**PROBLEM:** Can you reproduce every one of the records below word for word, line by line?

(Text and element pointing records)
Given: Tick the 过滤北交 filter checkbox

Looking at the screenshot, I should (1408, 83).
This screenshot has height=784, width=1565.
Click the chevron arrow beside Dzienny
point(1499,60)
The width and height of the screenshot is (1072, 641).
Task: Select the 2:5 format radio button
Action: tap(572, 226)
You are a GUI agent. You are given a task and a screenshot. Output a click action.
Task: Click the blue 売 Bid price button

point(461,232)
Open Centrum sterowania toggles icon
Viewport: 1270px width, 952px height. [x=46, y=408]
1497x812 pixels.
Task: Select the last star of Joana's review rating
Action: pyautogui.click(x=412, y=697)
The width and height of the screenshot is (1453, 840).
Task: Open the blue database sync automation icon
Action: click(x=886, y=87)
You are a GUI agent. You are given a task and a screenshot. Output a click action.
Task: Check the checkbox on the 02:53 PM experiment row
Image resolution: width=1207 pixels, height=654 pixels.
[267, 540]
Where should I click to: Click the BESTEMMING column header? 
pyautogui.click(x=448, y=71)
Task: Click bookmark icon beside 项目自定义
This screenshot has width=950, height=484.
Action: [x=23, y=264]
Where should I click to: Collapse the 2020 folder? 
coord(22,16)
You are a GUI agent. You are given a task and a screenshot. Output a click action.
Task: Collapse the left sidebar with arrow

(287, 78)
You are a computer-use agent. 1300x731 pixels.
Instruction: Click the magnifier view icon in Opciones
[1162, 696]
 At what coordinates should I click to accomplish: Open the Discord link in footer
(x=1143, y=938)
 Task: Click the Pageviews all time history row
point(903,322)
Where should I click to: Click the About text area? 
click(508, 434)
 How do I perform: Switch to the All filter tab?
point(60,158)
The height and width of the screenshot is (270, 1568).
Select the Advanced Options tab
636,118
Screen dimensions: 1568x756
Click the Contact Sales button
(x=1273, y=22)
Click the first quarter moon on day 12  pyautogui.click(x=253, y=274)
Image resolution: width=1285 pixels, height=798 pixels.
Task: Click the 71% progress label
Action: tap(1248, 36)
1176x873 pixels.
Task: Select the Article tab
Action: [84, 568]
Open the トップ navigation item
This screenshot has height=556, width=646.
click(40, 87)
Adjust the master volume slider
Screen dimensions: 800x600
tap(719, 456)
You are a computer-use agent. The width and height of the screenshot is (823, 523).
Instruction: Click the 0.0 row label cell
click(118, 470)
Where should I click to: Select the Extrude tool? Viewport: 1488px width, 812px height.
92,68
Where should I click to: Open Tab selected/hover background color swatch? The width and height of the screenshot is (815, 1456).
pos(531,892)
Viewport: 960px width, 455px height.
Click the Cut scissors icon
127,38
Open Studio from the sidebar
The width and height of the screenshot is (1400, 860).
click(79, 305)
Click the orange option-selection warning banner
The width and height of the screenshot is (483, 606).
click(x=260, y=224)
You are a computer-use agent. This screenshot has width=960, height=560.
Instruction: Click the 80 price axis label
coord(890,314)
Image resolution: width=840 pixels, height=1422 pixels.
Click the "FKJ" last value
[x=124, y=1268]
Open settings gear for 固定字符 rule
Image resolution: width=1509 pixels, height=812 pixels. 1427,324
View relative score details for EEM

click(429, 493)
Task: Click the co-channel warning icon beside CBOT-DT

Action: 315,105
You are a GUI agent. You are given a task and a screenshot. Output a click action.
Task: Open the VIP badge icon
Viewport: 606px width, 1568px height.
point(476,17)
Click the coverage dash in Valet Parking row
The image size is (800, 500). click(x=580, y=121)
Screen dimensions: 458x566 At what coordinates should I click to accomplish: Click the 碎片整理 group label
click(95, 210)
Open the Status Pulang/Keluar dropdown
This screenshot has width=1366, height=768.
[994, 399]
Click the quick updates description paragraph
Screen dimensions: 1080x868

**RESULT OF THE EXERCISE:**
Given: Tick the 过滤北交 filter checkbox

Looking at the screenshot, I should (1408, 83).
This screenshot has height=784, width=1565.
Click the chevron arrow beside Dzienny
point(1499,60)
The width and height of the screenshot is (1072, 641).
Task: Select the 2:5 format radio button
Action: tap(572, 226)
You are a GUI agent. You are given a task and a screenshot. Output a click action.
Task: Click the blue 売 Bid price button

point(461,232)
Open Centrum sterowania toggles icon
Viewport: 1270px width, 952px height. [x=46, y=408]
1497x812 pixels.
Task: Select the last star of Joana's review rating
Action: pyautogui.click(x=412, y=697)
The width and height of the screenshot is (1453, 840).
Task: Open the blue database sync automation icon
Action: click(x=886, y=87)
You are a GUI agent. You are given a task and a screenshot. Output a click action.
Task: Check the checkbox on the 02:53 PM experiment row
Image resolution: width=1207 pixels, height=654 pixels.
[267, 540]
Where should I click to: Click the BESTEMMING column header? 
pyautogui.click(x=448, y=71)
Task: Click bookmark icon beside 项目自定义
This screenshot has width=950, height=484.
Action: [x=23, y=264]
Where should I click to: Collapse the 2020 folder? 
coord(22,16)
You are a GUI agent. You are given a task and a screenshot. Output a click action.
Task: Collapse the left sidebar with arrow

(287, 78)
You are a computer-use agent. 1300x731 pixels.
Instruction: Click the magnifier view icon in Opciones
[1162, 696]
 At what coordinates should I click to accomplish: Open the Discord link in footer
(x=1143, y=938)
 Task: Click the Pageviews all time history row
point(903,322)
Where should I click to: Click the About text area? 
click(508, 434)
 How do I perform: Switch to the All filter tab?
point(60,158)
The height and width of the screenshot is (270, 1568).
Select the Advanced Options tab
636,118
Screen dimensions: 1568x756
Click the Contact Sales button
(x=1273, y=22)
Click the first quarter moon on day 12  pyautogui.click(x=253, y=274)
Image resolution: width=1285 pixels, height=798 pixels.
Task: Click the 71% progress label
Action: tap(1248, 36)
1176x873 pixels.
Task: Select the Article tab
Action: [84, 568]
Open the トップ navigation item
This screenshot has height=556, width=646.
click(40, 87)
Adjust the master volume slider
Screen dimensions: 800x600
tap(719, 456)
You are a computer-use agent. The width and height of the screenshot is (823, 523).
Instruction: Click the 0.0 row label cell
click(118, 470)
Where should I click to: Select the Extrude tool? Viewport: 1488px width, 812px height.
92,68
Where should I click to: Open Tab selected/hover background color swatch? The width and height of the screenshot is (815, 1456).
pos(531,892)
Viewport: 960px width, 455px height.
Click the Cut scissors icon
127,38
Open Studio from the sidebar
The width and height of the screenshot is (1400, 860).
click(79, 305)
Click the orange option-selection warning banner
The width and height of the screenshot is (483, 606).
click(x=260, y=224)
You are a computer-use agent. This screenshot has width=960, height=560.
Instruction: Click the 80 price axis label
coord(890,314)
Image resolution: width=840 pixels, height=1422 pixels.
Click the "FKJ" last value
[x=124, y=1268]
Open settings gear for 固定字符 rule
Image resolution: width=1509 pixels, height=812 pixels. 1427,324
View relative score details for EEM

click(429, 493)
Task: Click the co-channel warning icon beside CBOT-DT

Action: 315,105
You are a GUI agent. You are given a task and a screenshot. Output a click action.
Task: Open the VIP badge icon
Viewport: 606px width, 1568px height.
point(476,17)
Click the coverage dash in Valet Parking row
The image size is (800, 500). click(x=580, y=121)
Screen dimensions: 458x566 At what coordinates should I click to accomplish: Click the 碎片整理 group label
click(95, 210)
Open the Status Pulang/Keluar dropdown
This screenshot has width=1366, height=768.
[994, 399]
Click the quick updates description paragraph
Screen dimensions: 1080x868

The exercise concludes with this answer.